Tropical ulcer
Tropical ulcer, more commonly known as jungle rot, is a chronic ulcerative skin lesion thought to be caused by polymicrobial infection with a variety of microorganisms, including mycobacteria. It is common in tropical climates.
Ulcers occur on exposed parts of the body, primarily on anterolateral aspect of the lower limbs and may erode muscles and tendons, and sometimes, the bones. These lesions may frequently develop on preexisting abrasions or sores sometimes beginning from a mere scratch.
Signs and symptoms
The vast majority of the tropical ulcers occur below the knee, usually around the ankle. They may also occur on arms. They are often initiated by minor trauma, and subjects with poor nutrition are at higher risk. Once developed, the ulcer may become chronic and stable, but also it can run a destructive course with deep tissue invasion, osteitis, and risk of amputation. Unlike Buruli ulcer, tropical ulcers are very painful. Lesions begin with inflammatory papules that progress into vesicles and rupture with the formation of an ulcer. Chronic ulcers involve larger areas and may eventually develop into squamous epithelioma after 10 years or more.Complications
- Skin color: Rarely, jungle rot will result in complications with skin pigmentation. It has been known to leave the victim with different colors such as bright red, blue, green, and a rare color change of orange.

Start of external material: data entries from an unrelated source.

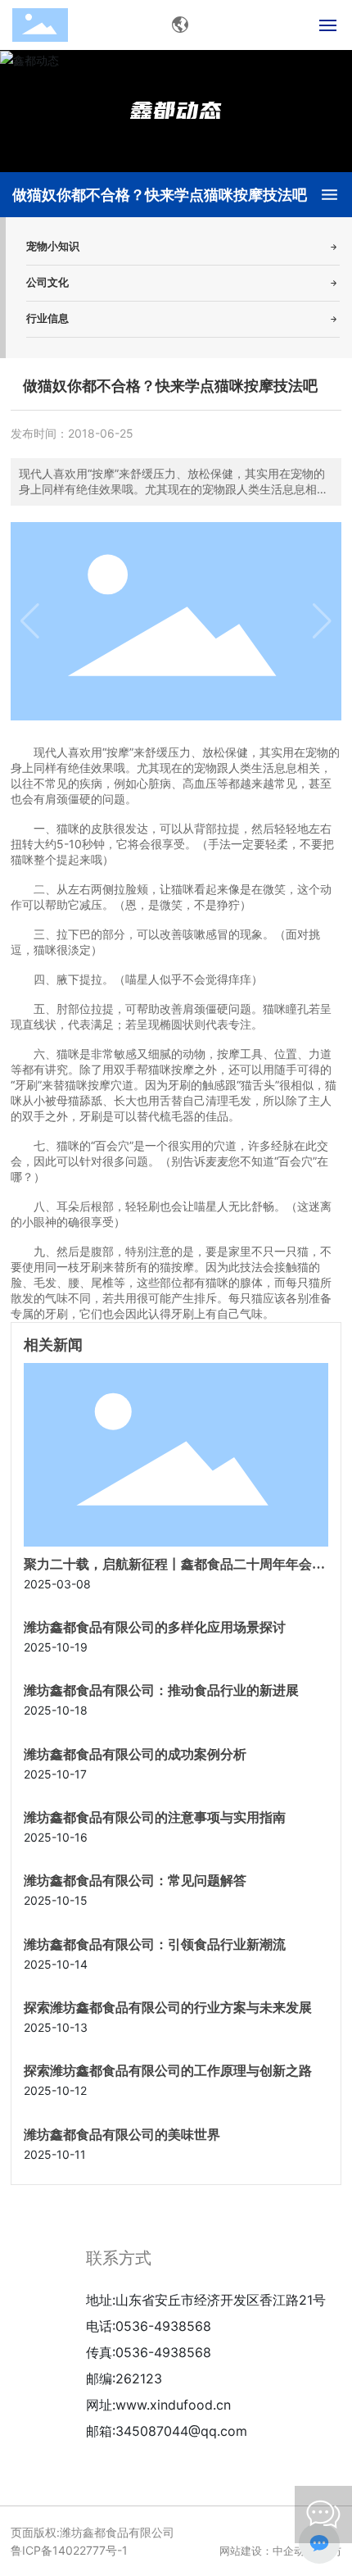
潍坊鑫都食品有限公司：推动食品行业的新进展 (161, 1690)
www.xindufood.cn (173, 2405)
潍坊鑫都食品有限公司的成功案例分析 (135, 1754)
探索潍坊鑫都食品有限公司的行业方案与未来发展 (168, 2008)
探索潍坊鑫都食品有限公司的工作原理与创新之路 (168, 2071)
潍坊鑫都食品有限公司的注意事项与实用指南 (155, 1817)
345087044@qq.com (181, 2431)
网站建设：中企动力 (267, 2550)
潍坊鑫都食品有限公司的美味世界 (122, 2135)
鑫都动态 (176, 110)
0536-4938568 (163, 2326)
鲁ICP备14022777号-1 (69, 2550)
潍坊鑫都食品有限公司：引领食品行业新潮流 (155, 1944)
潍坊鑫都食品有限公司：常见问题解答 (135, 1881)
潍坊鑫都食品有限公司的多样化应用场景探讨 (155, 1627)
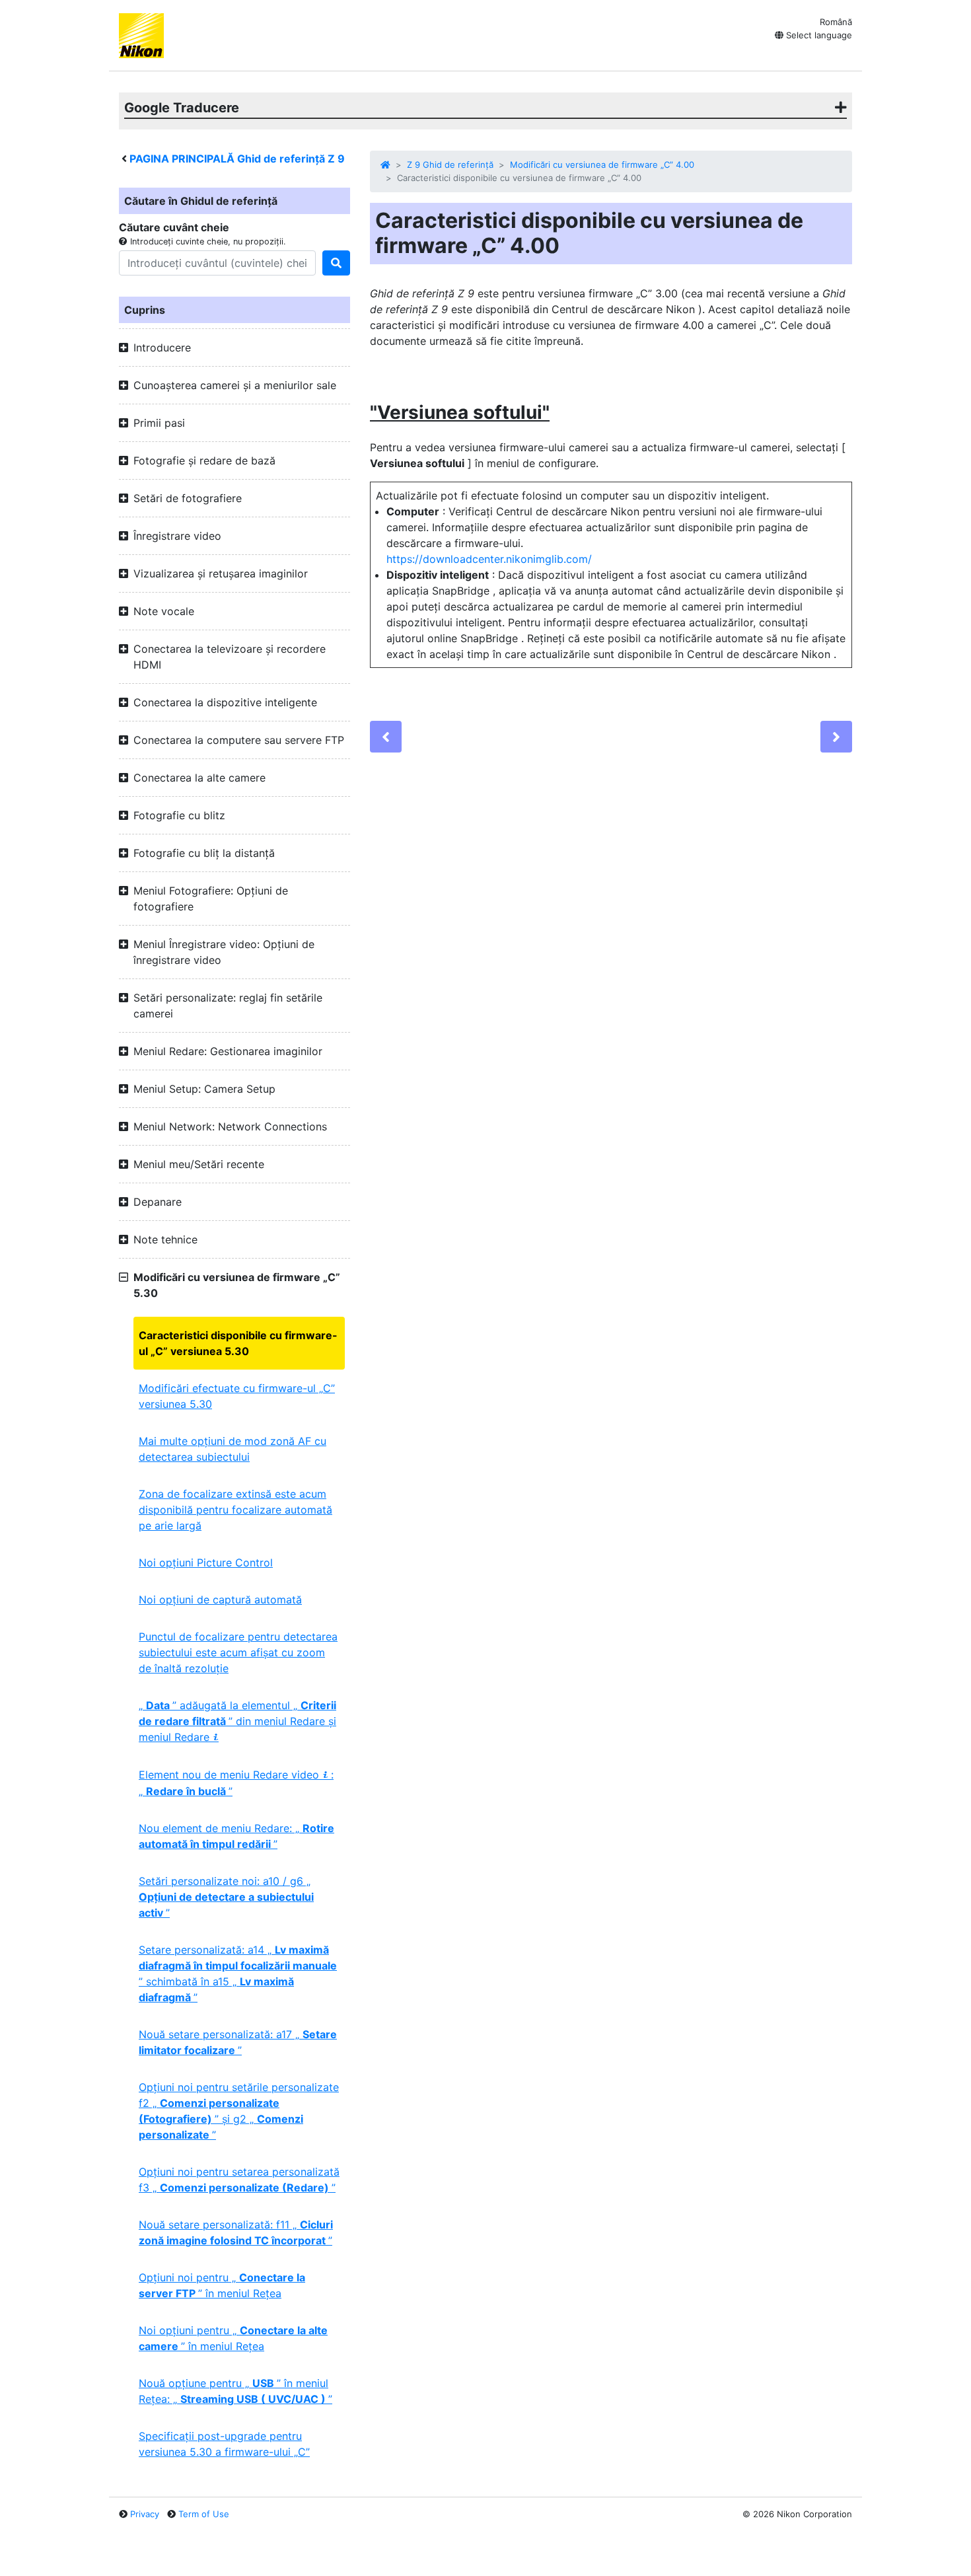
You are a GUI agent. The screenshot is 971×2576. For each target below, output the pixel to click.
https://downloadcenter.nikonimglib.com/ (489, 559)
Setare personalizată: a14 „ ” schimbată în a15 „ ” (238, 1973)
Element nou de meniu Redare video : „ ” (236, 1783)
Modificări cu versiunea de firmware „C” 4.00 (602, 164)
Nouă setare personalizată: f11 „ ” (236, 2232)
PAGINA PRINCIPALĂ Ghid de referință (237, 158)
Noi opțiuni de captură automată (220, 1599)
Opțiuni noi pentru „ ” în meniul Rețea (222, 2285)
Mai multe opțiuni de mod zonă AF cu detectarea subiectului (232, 1448)
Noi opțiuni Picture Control (206, 1562)
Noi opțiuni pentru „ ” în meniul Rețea (233, 2338)
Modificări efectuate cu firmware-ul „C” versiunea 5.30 (237, 1396)
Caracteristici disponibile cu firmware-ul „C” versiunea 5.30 (238, 1343)
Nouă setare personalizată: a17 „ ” (238, 2042)
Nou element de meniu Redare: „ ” (236, 1836)
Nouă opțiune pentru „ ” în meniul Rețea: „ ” (235, 2391)
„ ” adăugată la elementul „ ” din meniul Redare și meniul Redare (237, 1721)
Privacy (144, 2514)
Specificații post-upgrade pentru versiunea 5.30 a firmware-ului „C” (224, 2443)
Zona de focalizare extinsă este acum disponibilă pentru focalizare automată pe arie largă (235, 1509)
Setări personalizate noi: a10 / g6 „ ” (226, 1896)
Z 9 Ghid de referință (450, 164)
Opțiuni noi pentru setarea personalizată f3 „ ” (239, 2179)
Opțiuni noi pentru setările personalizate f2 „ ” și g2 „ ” (239, 2110)
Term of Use (203, 2514)
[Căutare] (336, 263)
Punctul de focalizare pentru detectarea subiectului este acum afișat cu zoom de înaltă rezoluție (238, 1652)
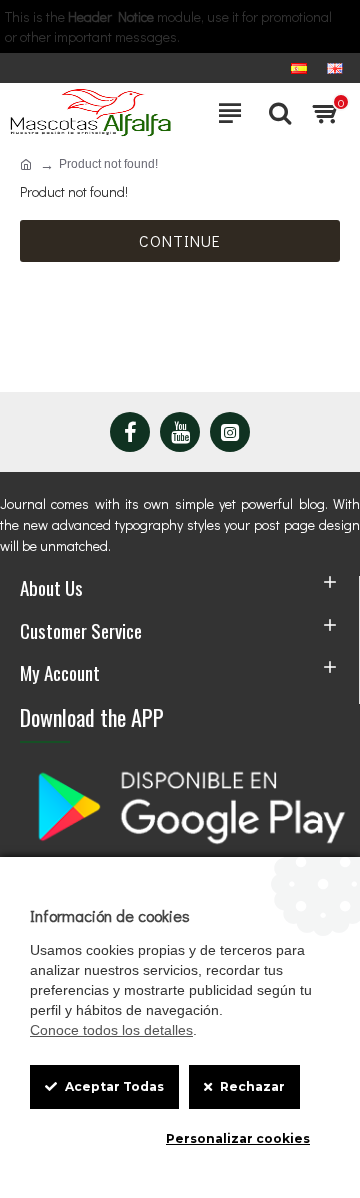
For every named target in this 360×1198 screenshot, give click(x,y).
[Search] (275, 113)
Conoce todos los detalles (111, 1030)
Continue (180, 240)
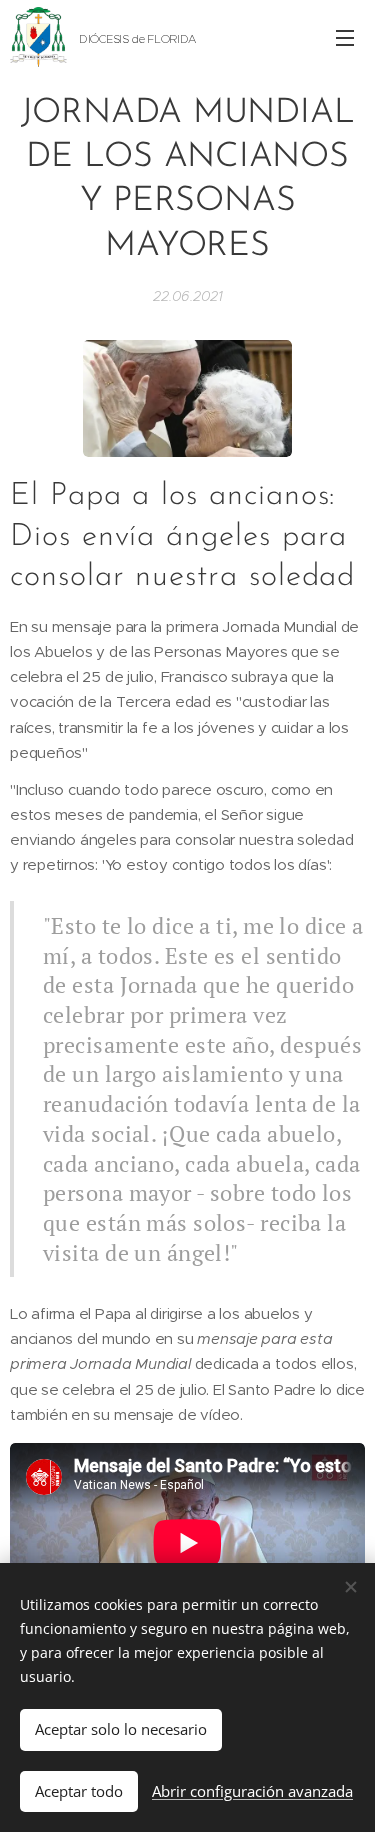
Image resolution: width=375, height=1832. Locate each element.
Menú (345, 37)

- Deep tissue invasion: Infection may spread deep to the subcutaneous tissue, but rarely involve the bone.
- Chronic ulceration: Characterised by thick rim of fibrous tissue around the ulcer edges.
- Recurrent ulceration: Most commonly in children.
- Squamous cell carcinoma: May develop at the rate of 2 to 15% of the chronic ulcers that persists for more than three years.
- Tetanus: By entry of tetanus bacilli through the ulcer.
Microbiology
There is now considerable evidence to suggest that this disease is an infection. Mycobacterium ulcerans has recently been isolated from lesions and is unique to tropical ulcers. Early lesions may be colonized or infected by, Bacillus fusiformis, anaerobes and spirochaetes. Later, tropical ulcer may become infected with a variety of organisms, notably, staphylococci and/or streptococci. The condition has been shown to be transmissible by inoculation of material from affected patients.Prevention
Adequate footwear is important to prevent trauma. General good health and nutrition also reduce ulcer risk. Adequate and prompt cleansing and treatment of ankle and leg skin breaks is also important. Improving hygiene and nutrition may help to prevent tropical ulcers.Treatment
- Antibiotics: In early stages, penicillin or metronidazole are used in combination with topical antiseptic.
- Improved nutrition and vitamins.
- Non-adherent dressings and elevation of limbs.
- Large infected ulcers may require debridement under anesthesia.
- Skin grafting may be helpful in advanced cases to ensure the lesion does not progress to chronic stage.
- In extreme cases, amputation is necessary.